I wear my “Alex and Ani” bracelets pretty much every day. I know, right? They are the latest trendy item. For the first time in my entire 58 years of life, I am wearing something that’s actually in fashion. Go figure.
But here’s the funny part: I am not wearing them because they are trendy. I’m not even wearing them because they are made of recycled materials and are therefore morally pure. Nope. I wear them for three reasons. One: They feel good when I slide my fingers through the charms. Two: I love the tinkling sound that they make then they slide against each other as I gesture with my arm toward the board. These are pretty good reasons. But most of all, I love my bracelets because Three: my family and friends have given them to me. They seem to symbolize all of things I most value about myself, and I get to wear those virtues on my wrist. I have one that says, “Mother”, given to me by my children. One that says, “Sister”, given to me by mine. One that is an apple, to show that I am a teacher. One special one that is the “Tree of life” to show that I am one who nurtures.
How cool is that?
I wear other jewelry, too, of course, but none of it is technically “valuable”. I prize the tiny scallop shell that I put on a chain when was a high school student on an exchange program in Tunisia.
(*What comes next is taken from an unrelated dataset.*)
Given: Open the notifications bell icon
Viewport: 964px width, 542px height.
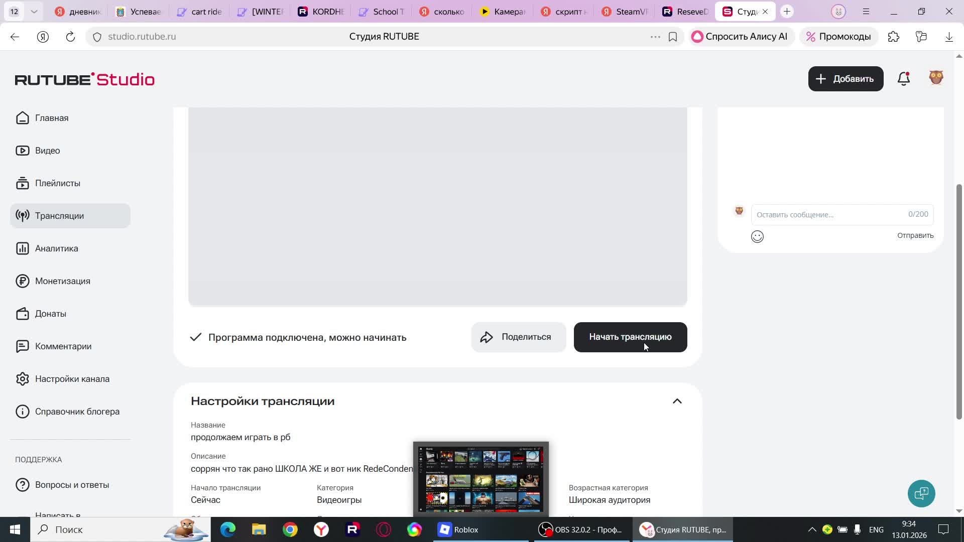Looking at the screenshot, I should pos(904,79).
It symbolizes youth, and daring and adventure. It symbolizes the beauty of the world beyond my boundaries.
I love, too, the silly ten dollar necklace of deep blue beads that I bought when my family was on vacation at “Typhoon Lagoon” in Disney. It isn’t particularly beautiful, but I remember that all three of my kids were by my side when I chose it. I remember that it came to represent the pleasure of doing something impractical, of embracing something that just seemed to capture the happiness of the moment. In those early days of my parenting life, when money was so tight, it was an extreme indulgence to spend those dollars on a funny little necklace. I didn’t realize that I would be pulling it out a dozen years later when I needed to remember those happy family times.
My special jewelry collection includes a necklace that my sons picked out on a college campus because its blues and greens made them think of me. It includes an old piece of amber, given to me by a Russian immigrant in the early 1980’s as a thank you for helping her and her family to find a new life in the United States.
And my list of favorite jewelry also contains a bracelet of tiny porcelain beads that was given to me by my Auntie Jenny, my father’s sister. Jenny was a favorite Aunt, a confidant, a special grown up “friend”. She had never married, as the role of caretaker had fallen upon her when her mother died. I knew her as the woman who stayed to take care of “Pappanonni”, but I also knew her as the Aunt who listened to the latest records, the Aunt who whispered swear words, the Aunt who let us stay up late to paint our fingernails.
One morning when my sister and I were visiting her, Auntie Jenny pulled out a box of her mother’s jewelry. She gave me the bracelet of beautiful white beads, and told me that it had come from Italy, along with my Grandmother.
Every time I put it on my wrist, I feel the threads that bind me to my past, and I am grounded and secured.
The value of jewelry is in its ability to make us feel beautiful. I feel that I am at my most beautiful when I am wearing those symbols that show me who I am. I have the most to offer when I am wearing those little signs that mark me as the person I am most content to be.
If you put them all together, my most valuable pieces would barely be worth the cost of a sandwich. But when you look at the value they carry, they are “beyond rubies”.